« Nous ne pourrons jamais supprimer les abjections commises au nom de l’État de droit, mais nous voulons réhabiliter les victimes », avait promis il y a quelques mois le ministre social-démocrate de la Justice, Heiko Maas. Ce mercredi, l’Allemagne a donc ouvert la voie à l’indemnisation également de près de 50.000 hommes condamnés pour homosexualité après la Seconde Guerre mondiale.
« Ils ont été poursuivis, punis et honnis par l’Etat allemand en raison de leur seul amour pour d’autres hommes », a souligné le ministre, après l’adoption dans la matinée de son projet de loi en conseil des ministres.
« Les homosexuels condamnés ne doivent plus vivre avec ce stigmate, qui a souvent détruit leur parcours professionnel et leur vie tout court », a-t-il ajouté.
Le texte doit encore être approuvé par le parlement, mais concrètement, il prévoit 3000 euros d’indemnisation forfaitaire par condamnation ainsi que 1500 euros par année de détention.
Réclamée de longue date par les Verts et les associations LGBT, la disposition était compromise du fait que les décisions émanaient d’une justice démocratique et donc pas faciles à contester.

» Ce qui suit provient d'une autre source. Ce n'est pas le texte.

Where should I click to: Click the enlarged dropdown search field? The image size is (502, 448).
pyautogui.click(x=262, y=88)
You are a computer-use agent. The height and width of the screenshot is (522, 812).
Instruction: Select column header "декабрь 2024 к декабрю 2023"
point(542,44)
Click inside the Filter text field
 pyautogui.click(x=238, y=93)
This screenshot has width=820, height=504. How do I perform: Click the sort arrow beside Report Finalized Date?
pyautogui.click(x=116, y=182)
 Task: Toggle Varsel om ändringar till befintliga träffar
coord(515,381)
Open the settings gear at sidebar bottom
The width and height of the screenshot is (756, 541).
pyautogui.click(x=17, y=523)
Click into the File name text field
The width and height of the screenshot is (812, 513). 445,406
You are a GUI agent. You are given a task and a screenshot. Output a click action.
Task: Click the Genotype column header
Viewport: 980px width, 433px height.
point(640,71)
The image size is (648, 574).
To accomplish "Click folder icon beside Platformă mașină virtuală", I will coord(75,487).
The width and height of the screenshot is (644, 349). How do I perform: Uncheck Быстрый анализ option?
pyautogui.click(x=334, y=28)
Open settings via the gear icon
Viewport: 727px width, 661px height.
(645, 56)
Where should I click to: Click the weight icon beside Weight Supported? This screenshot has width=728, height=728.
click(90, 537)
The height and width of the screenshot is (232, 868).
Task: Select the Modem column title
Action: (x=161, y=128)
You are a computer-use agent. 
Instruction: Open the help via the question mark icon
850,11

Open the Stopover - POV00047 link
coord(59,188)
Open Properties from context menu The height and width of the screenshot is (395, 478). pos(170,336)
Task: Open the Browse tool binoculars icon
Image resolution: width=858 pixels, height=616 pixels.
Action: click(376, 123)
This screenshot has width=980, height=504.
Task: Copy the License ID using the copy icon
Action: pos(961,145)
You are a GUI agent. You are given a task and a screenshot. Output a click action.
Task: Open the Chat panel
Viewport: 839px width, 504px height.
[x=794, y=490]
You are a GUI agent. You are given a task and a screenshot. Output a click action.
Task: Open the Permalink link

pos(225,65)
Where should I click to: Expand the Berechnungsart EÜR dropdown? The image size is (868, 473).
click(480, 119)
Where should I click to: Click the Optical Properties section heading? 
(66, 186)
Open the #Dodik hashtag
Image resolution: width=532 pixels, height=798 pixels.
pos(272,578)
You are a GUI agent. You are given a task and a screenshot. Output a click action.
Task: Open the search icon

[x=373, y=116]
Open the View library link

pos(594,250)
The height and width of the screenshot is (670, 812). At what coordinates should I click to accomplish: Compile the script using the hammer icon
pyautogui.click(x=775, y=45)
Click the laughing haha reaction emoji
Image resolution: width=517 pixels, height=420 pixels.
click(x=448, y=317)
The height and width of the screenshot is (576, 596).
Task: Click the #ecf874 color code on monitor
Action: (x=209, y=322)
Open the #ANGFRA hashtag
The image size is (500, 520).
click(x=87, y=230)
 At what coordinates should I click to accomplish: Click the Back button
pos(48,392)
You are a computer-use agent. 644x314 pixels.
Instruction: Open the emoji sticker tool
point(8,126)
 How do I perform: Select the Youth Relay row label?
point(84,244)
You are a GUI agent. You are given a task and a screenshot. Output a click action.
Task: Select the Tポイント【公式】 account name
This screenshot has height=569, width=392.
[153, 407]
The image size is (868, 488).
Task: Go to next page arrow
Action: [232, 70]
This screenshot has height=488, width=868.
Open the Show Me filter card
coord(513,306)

De 1872 à son abrogation en 1994, plus de 42.000 hommes ont en effet été persécutés ou envoyés en camp de concentration, en vertu de l’article 175 du Code pénal allemand qui punissait « les actes sexuels contre nature (…), que ce soit entre personnes de sexe masculin ou entre hommes et animaux ». Sa sévérité avait été accrue en 1935 par un amendement nazi prévoyant jusqu’à dix ans de travaux forcés. Maintenu après-guerre, il conduira à 50.000 nouvelles condamnations dans la jeune démocratie ouest-allemande. Des procès qui ont eu lieu pour l’essentiel jusqu’en 1969, date à laquelle l’article 175 est revenu à sa version d’avant 1935.
En Allemagne de l’Est, la disposition avait d’emblée été rétablie dans sa première version, puis supprimée en 1968. En 1957, la Cour constitutionnelle allemande attribuait encore aux hommes homosexuels un « comportement sexuel débridé », synonyme de dangerosité sociale, assurant à l’inverse que les femmes homosexuelles étaient plus « passives ».
L’homosexualité féminine n’a en revanche jamais été criminalisée, bien que les nazis l’aient envisagé. L’argument de « l’égalité hommes-femmes » a d’ailleurs été employé après guerre par les adversaires du texte, en vain.